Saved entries

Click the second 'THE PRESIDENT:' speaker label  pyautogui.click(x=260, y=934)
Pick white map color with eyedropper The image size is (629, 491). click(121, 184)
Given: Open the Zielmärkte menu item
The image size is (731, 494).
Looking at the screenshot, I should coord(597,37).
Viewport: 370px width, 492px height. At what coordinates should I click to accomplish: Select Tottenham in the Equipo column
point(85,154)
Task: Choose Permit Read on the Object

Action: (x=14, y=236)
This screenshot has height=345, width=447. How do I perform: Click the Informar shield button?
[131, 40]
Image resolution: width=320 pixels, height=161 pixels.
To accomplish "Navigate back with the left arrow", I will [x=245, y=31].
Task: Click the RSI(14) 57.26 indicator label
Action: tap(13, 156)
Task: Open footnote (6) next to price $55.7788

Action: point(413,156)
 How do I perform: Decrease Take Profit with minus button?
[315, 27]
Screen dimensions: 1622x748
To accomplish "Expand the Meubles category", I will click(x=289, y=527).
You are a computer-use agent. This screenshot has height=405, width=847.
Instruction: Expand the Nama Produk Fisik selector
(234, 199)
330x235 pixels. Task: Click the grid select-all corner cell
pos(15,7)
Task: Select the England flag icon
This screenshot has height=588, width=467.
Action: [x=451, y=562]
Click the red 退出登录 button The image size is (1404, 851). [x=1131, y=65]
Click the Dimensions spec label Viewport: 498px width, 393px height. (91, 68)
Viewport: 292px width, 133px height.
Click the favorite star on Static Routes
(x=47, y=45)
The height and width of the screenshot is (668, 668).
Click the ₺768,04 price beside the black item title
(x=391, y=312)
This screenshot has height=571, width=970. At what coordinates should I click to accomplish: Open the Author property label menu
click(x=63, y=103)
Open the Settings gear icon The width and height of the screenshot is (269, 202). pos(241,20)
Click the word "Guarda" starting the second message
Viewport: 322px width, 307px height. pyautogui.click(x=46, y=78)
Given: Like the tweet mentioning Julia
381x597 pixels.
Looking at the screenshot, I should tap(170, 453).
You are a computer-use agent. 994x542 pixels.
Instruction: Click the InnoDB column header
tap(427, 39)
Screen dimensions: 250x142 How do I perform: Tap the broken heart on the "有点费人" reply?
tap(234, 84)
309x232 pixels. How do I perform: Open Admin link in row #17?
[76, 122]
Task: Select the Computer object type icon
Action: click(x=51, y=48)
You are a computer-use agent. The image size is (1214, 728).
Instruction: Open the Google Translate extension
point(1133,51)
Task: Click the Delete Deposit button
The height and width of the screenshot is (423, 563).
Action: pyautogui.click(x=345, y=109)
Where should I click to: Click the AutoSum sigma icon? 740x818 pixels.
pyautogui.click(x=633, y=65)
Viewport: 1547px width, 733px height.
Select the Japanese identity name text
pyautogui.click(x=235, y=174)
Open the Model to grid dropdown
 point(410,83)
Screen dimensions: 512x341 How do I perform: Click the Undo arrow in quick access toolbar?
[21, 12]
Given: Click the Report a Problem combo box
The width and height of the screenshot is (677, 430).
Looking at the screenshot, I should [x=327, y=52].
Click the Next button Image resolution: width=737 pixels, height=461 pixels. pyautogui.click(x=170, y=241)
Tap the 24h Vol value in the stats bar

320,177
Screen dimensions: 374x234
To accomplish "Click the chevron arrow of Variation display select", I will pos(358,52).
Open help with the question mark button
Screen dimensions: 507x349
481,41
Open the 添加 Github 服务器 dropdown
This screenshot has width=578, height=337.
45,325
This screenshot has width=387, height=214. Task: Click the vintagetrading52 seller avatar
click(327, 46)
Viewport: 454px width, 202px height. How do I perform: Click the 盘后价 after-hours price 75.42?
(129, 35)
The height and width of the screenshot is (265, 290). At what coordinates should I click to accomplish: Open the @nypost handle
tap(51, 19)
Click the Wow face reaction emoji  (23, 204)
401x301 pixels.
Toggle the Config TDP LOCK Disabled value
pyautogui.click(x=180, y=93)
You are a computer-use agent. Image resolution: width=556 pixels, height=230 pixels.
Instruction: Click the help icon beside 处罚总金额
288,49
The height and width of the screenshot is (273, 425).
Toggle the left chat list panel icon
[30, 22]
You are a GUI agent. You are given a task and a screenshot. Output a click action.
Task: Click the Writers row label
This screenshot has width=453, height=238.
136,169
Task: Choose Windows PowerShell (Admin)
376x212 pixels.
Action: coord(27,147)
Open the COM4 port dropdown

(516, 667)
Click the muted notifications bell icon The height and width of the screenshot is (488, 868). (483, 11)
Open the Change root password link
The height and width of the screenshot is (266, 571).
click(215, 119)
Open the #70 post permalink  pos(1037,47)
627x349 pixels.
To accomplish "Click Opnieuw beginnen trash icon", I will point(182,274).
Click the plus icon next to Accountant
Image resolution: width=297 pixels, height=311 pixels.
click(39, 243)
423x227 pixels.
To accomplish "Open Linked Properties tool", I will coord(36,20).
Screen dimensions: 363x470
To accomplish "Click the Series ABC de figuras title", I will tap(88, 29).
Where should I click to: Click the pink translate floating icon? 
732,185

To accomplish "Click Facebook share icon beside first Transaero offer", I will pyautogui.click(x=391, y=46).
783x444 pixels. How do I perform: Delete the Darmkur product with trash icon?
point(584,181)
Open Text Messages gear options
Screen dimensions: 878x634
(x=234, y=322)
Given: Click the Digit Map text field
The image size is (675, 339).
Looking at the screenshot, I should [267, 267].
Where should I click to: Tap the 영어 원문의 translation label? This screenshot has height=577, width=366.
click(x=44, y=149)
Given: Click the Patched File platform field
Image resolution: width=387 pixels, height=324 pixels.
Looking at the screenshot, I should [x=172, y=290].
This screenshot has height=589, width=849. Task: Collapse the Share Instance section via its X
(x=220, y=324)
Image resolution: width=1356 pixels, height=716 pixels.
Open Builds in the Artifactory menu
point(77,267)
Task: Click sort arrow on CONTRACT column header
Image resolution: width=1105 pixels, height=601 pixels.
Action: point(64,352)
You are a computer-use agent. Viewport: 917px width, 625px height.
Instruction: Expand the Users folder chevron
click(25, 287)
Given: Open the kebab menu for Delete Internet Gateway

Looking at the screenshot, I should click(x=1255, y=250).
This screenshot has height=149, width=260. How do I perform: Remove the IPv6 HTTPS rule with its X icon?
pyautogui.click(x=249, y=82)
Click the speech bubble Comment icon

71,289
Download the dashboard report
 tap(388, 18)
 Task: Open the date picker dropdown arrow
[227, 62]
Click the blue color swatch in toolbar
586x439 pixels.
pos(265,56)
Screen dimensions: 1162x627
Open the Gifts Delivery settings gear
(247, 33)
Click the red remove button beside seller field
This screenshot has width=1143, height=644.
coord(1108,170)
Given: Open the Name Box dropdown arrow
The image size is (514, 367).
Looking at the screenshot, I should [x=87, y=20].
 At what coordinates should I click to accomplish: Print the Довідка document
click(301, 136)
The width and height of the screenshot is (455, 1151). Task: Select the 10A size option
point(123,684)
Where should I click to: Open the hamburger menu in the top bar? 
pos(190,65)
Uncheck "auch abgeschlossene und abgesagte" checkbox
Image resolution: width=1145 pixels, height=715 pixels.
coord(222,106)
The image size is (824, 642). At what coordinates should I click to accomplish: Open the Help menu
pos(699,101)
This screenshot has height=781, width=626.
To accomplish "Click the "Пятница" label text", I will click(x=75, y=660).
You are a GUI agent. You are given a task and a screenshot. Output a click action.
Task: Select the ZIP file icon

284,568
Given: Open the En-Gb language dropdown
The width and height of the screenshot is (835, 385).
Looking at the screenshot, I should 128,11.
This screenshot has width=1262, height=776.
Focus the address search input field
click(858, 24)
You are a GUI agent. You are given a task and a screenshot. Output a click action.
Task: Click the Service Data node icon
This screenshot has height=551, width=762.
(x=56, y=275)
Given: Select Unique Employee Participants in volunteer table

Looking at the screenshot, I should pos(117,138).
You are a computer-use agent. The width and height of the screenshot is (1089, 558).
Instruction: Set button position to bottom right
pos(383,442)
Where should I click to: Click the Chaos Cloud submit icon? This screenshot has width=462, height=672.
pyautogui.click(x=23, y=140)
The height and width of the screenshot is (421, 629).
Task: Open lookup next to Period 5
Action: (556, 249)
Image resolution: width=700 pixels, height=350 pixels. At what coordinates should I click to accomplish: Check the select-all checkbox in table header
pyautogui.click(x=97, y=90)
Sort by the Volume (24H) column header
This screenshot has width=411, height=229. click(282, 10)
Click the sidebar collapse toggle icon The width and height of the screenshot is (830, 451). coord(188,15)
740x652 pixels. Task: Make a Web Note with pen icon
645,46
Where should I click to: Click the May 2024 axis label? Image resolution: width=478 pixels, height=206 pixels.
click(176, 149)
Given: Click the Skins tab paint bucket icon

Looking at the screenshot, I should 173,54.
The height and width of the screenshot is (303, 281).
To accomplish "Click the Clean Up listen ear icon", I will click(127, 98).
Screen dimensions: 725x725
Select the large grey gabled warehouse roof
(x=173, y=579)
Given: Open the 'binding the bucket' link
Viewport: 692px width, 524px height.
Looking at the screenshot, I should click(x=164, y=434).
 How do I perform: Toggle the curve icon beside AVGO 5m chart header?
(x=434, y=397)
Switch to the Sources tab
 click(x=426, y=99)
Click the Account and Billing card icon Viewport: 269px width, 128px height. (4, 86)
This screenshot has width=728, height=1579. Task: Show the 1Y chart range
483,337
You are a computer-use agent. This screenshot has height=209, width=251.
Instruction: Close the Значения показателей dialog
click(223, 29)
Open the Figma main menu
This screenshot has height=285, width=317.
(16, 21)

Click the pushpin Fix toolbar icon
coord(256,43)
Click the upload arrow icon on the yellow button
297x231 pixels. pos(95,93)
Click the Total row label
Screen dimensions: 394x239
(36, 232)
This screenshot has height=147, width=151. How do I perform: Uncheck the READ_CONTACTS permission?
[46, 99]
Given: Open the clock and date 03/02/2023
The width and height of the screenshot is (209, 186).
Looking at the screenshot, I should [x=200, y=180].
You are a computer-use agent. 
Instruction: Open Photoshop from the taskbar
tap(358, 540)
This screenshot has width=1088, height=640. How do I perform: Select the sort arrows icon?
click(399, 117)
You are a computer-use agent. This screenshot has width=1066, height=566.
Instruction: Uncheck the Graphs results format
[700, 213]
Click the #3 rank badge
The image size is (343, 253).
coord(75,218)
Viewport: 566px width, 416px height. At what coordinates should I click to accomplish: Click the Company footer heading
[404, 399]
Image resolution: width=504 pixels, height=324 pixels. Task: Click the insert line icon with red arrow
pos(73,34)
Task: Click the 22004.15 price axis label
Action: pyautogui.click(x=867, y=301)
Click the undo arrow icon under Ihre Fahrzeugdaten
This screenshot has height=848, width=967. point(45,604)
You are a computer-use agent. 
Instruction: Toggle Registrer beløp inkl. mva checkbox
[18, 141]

**EXERCISE BRIEF**
In the entries above, find the line with "376x212 pixels." and the line with "423x227 pixels.", then set down exactly those two and every line between them, nothing else.

**OUTPUT FOR THIS TASK**
376x212 pixels.
Action: coord(27,147)
Open the COM4 port dropdown

(516, 667)
Click the muted notifications bell icon The height and width of the screenshot is (488, 868). (483, 11)
Open the Change root password link
The height and width of the screenshot is (266, 571).
click(215, 119)
Open the #70 post permalink  pos(1037,47)
627x349 pixels.
To accomplish "Click Opnieuw beginnen trash icon", I will point(182,274).
Click the plus icon next to Accountant
Image resolution: width=297 pixels, height=311 pixels.
click(39, 243)
423x227 pixels.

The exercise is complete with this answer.